Exercise prompt. After finding "Given: Click the" in a line below, print that line and the rest of the lines exactly, leaving out all pictures.

Saved entries
-------

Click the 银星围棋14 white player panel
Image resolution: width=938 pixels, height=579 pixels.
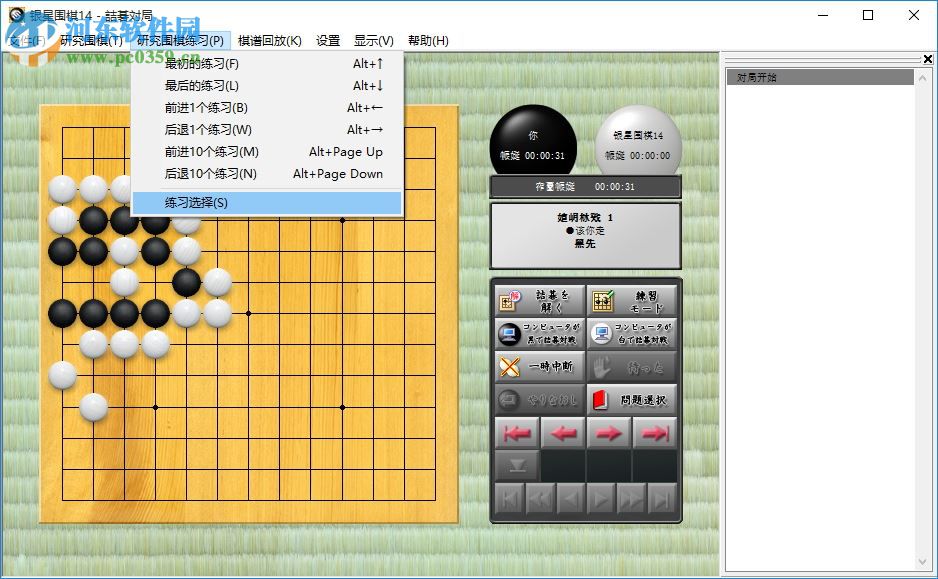tap(637, 140)
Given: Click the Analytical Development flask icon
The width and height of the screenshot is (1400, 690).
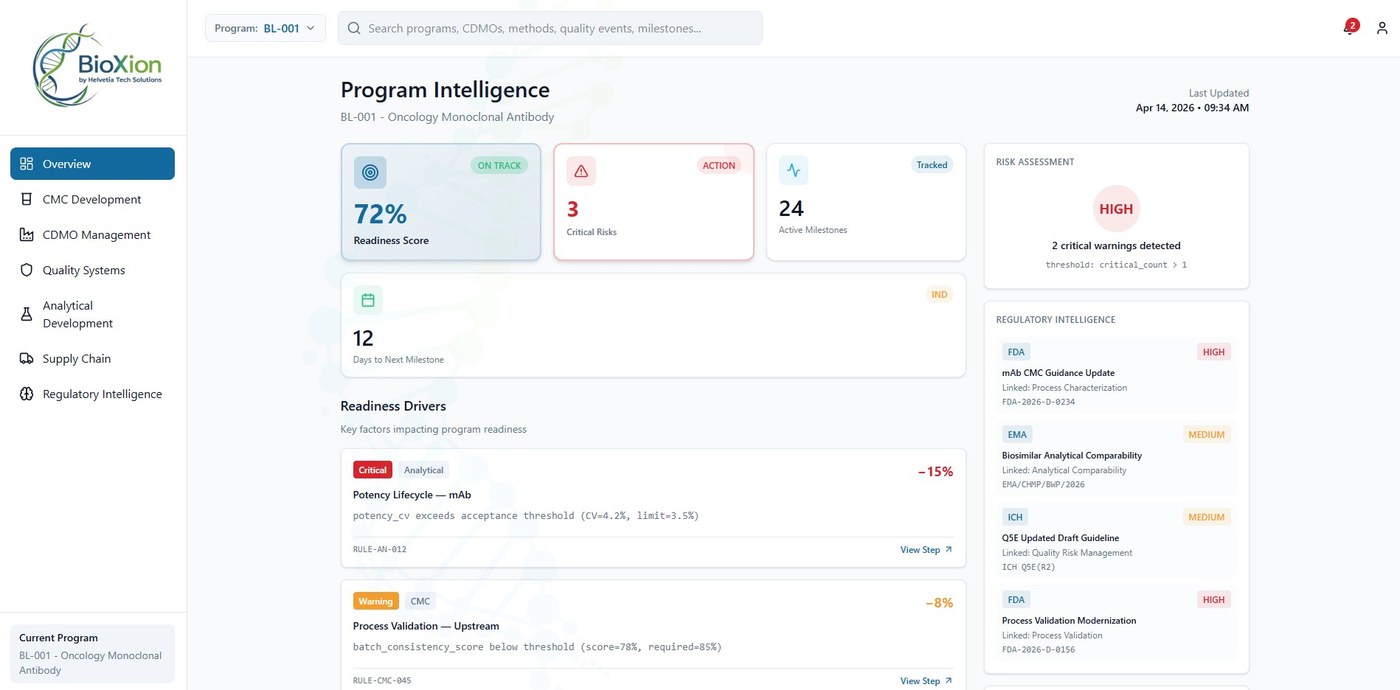Looking at the screenshot, I should pos(27,314).
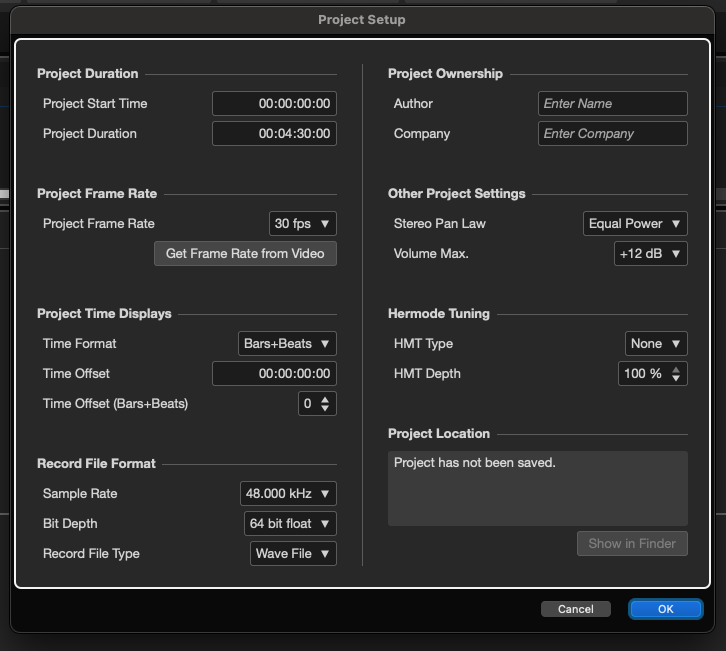
Task: Click the Cancel button
Action: point(576,609)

-------

Response area.
Given: Click the Analytical Development flask icon
The width and height of the screenshot is (1400, 690).
Looking at the screenshot, I should pos(27,314).
Task: Click the Cancel button
Action: point(576,609)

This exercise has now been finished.